Por entre enmarañados compromisos, que son muchísimos
contradictorios y confusos, sobre el denominado
acuerdo final se cierne la aterradora sombra del engaño.
Colombia no puede olvidar que todas las dictaduras
son fatal consecuencia de artimañas estructuradas con maquiavélica maestría para
precipitar los pueblos desde las llamas a las brazas.
Bajo exhaustiva vigilancia policiaca, verdadera
parafernalia de inteligencia regia que contrarreste y diluya cualquier
disidencia, se criminalizarán y perseguirán conductas que amenacen la
implementación de los acuerdos y todo aquello que allí se llame construcción de
paz.
Con semejantes mecanismos de tortura, históricas
propuestas universales teóricamente atractivas, como la falaz dictadura del
proletariado, mutaron a brutales tiranías y se convirtieron en forzada implantación
de aparatos estatales totalitarios que desposeyeron, esclavizaron y masacraron opositores.
Esa pesadilla homogeneizante, fracasada
y desmantelada en otros continentes, es la que hace camino en nuestro país.
Venezuela no es ejemplo distante, es la más
cercana y dolorosa prueba de las satrapías que se suceden cuando la sociedad embelesada
con paradisiacas voces de pajaritos ayuda a criar los cuervos que le sacarán
los ojos.
Treinta y dos páginas de letra menuda en el
diario de los Santos, que unos pocos alfabetos deglutirán y una minoría
ilustrada digerirá, son el portal de ingreso a salvaje aventura sin retorno.
Hay en esos acuerdos escandalosa multiplicación
de cargos burocráticos y desconcertante duplicación de funciones estatales, que
difícilmente servirán para afinar voluntades y concretar precisos objetivos altruistas
de beneficio común, pero serán instrumentos idóneos para arrinconar de manera sistemática la iniciativa particular.

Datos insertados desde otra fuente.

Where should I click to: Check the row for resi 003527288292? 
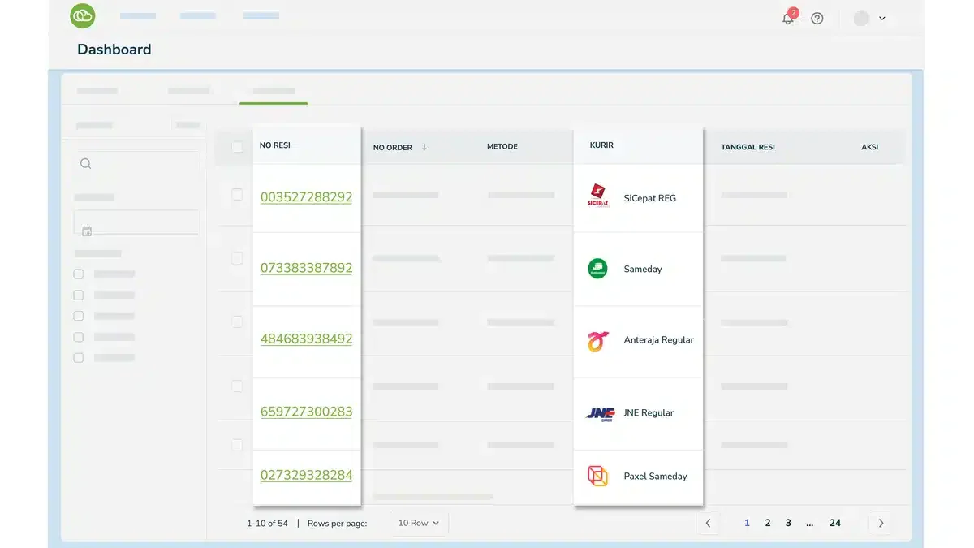tap(237, 195)
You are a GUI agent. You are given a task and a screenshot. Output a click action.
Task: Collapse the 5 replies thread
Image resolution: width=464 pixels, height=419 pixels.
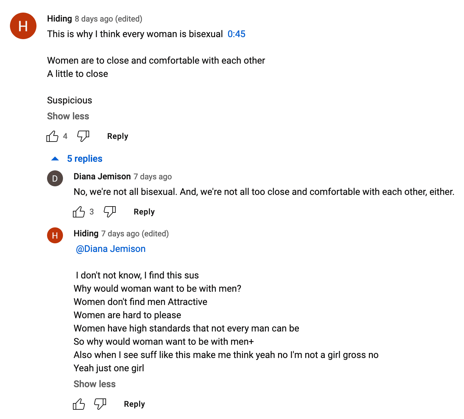point(78,159)
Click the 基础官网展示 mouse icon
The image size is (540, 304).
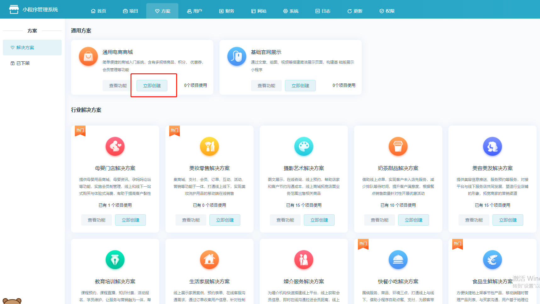point(237,57)
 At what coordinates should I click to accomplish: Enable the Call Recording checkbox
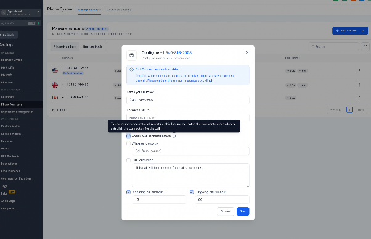coord(128,160)
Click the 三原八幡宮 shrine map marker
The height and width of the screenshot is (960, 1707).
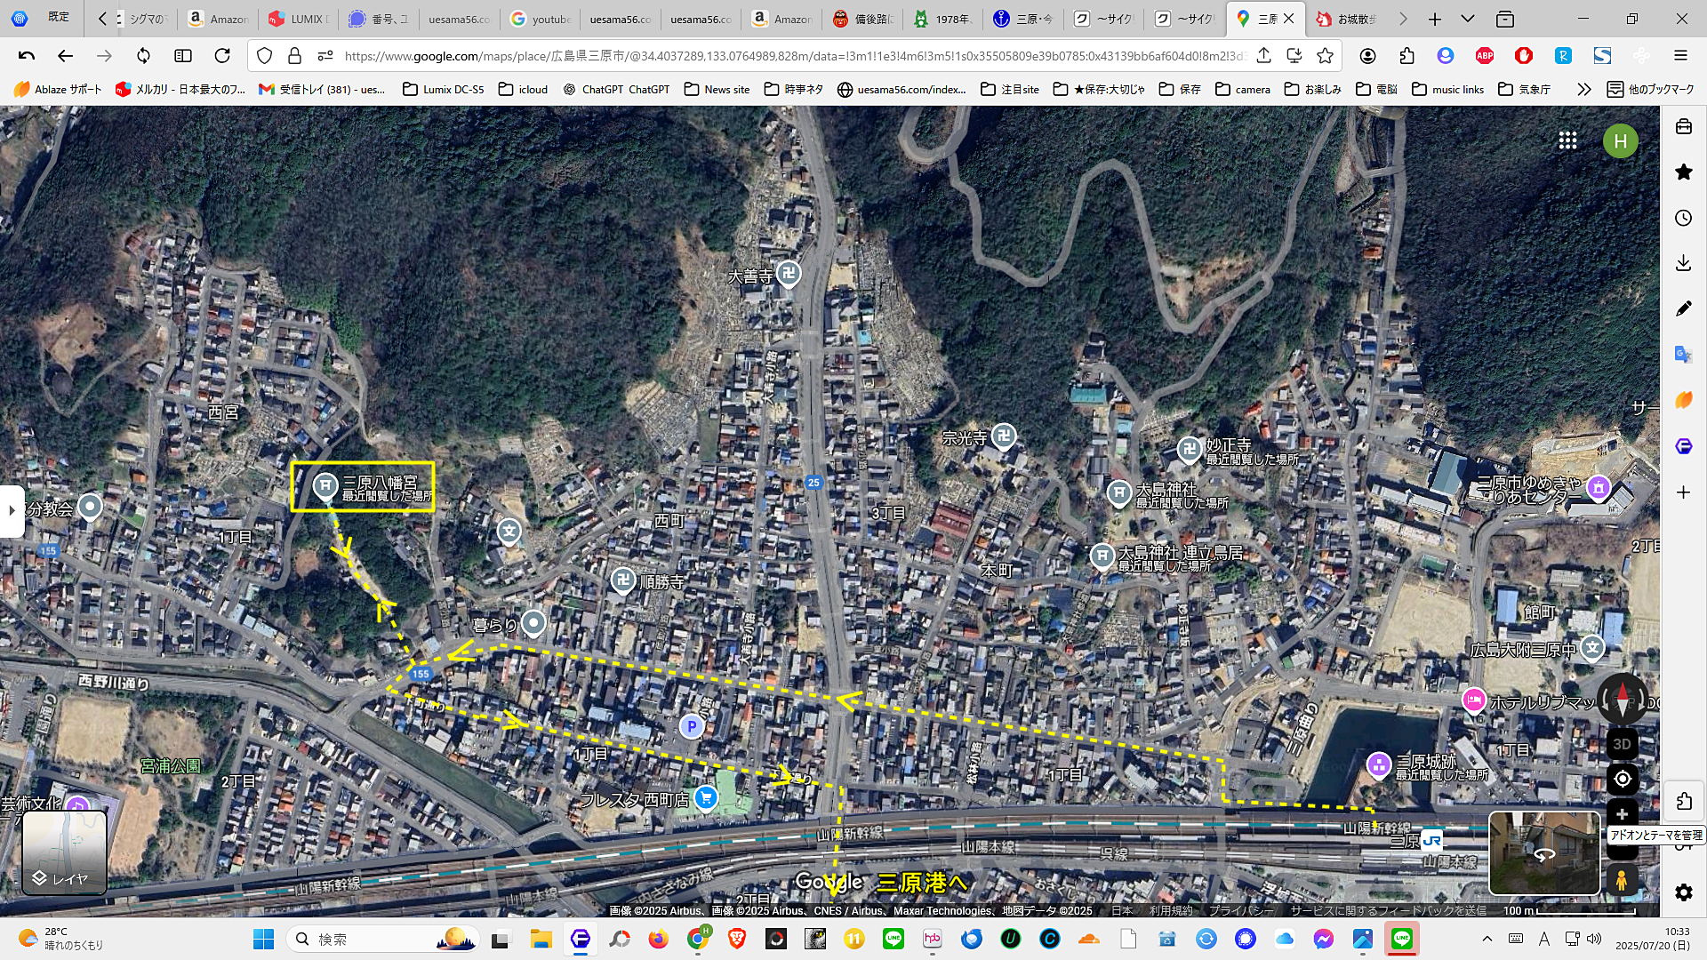(325, 485)
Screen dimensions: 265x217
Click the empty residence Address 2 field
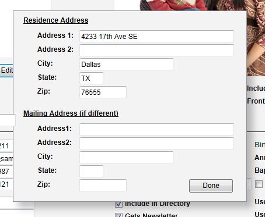pyautogui.click(x=156, y=50)
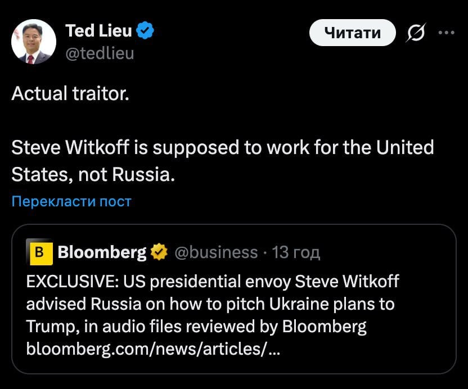
Task: Click the 'Actual traitor.' text line
Action: 70,93
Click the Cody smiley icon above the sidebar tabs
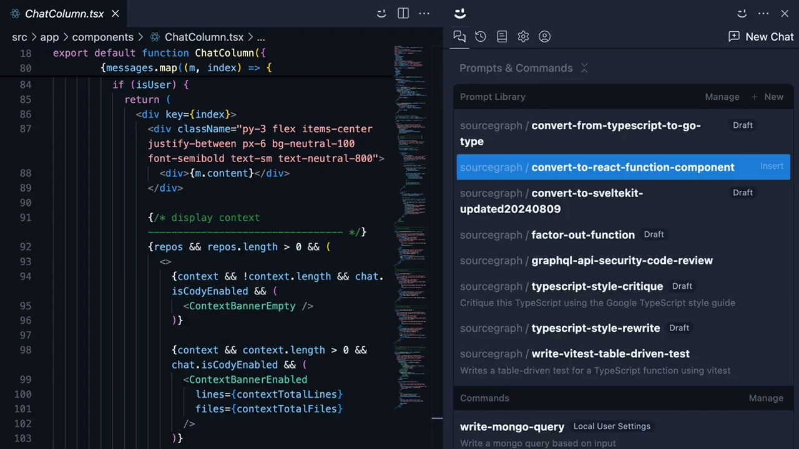This screenshot has width=799, height=449. 460,13
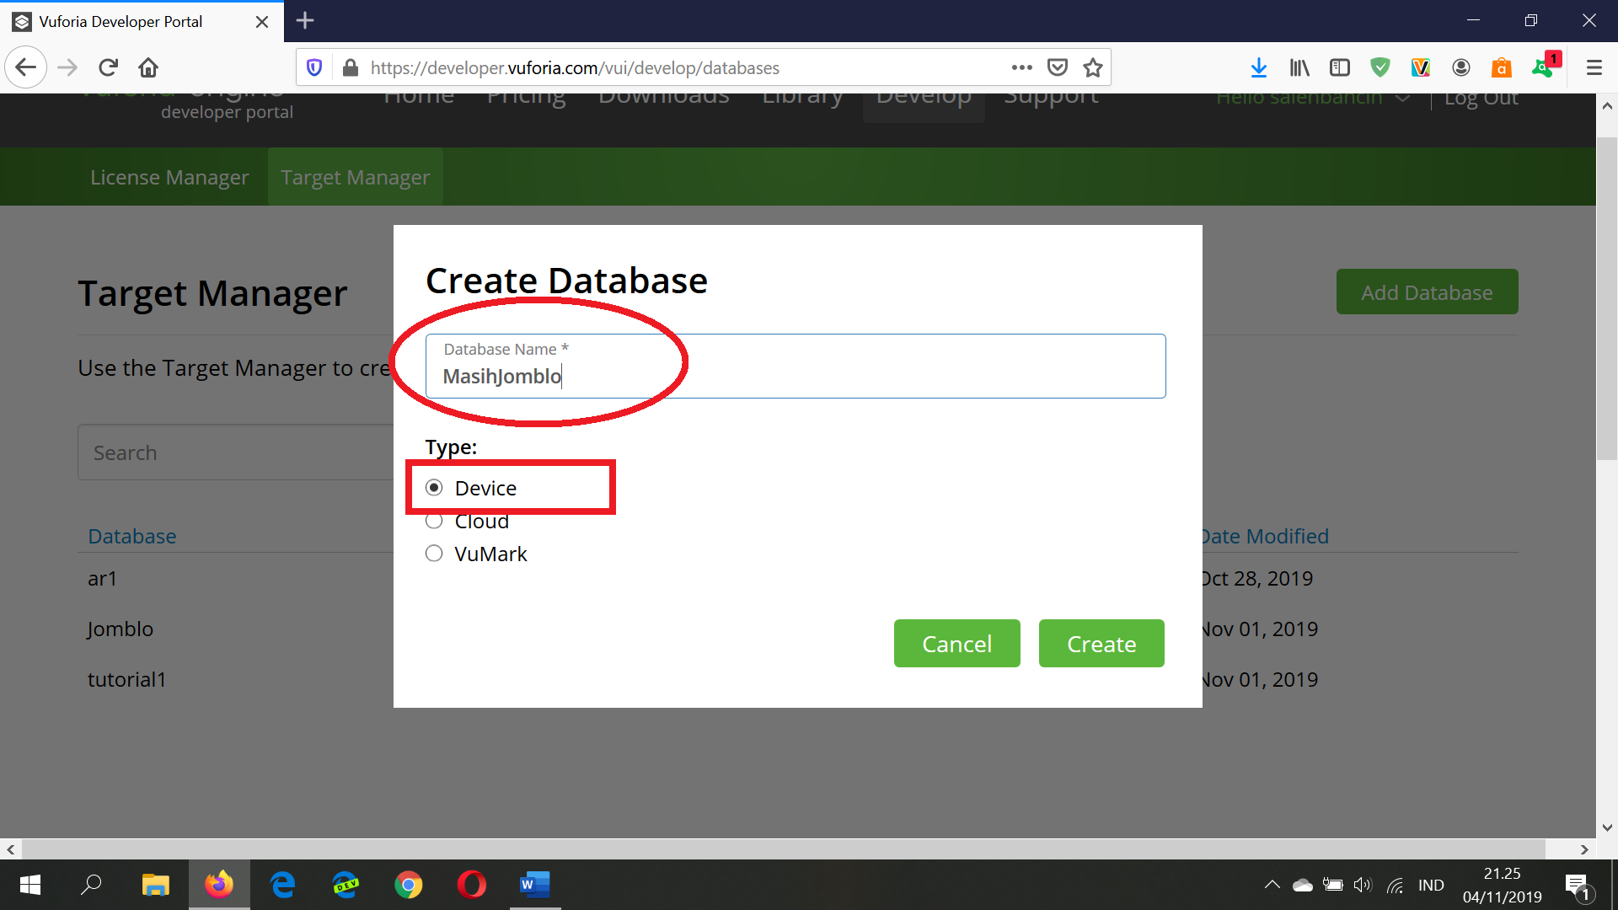
Task: Click the browser home icon
Action: pos(148,67)
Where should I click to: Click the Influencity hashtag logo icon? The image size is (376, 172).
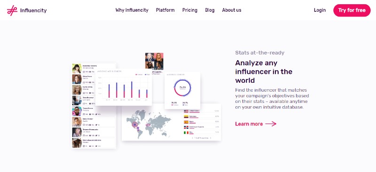12,10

Crecerán las arcas estatales alimentadas a
caudales por asfixiante incremento de tributos individuales, y ese será el
punto de partida para arruinar la masa y engordar el frio establecimiento
troglodita. Allí comenzará la pauperización del pueblo, la sucesiva extirpación
de la propiedad privada, y el inclemente enriquecimiento ilícito de los Ortega,
los Chávez, los Kirchner, y los Lula autóctonamente colombianos.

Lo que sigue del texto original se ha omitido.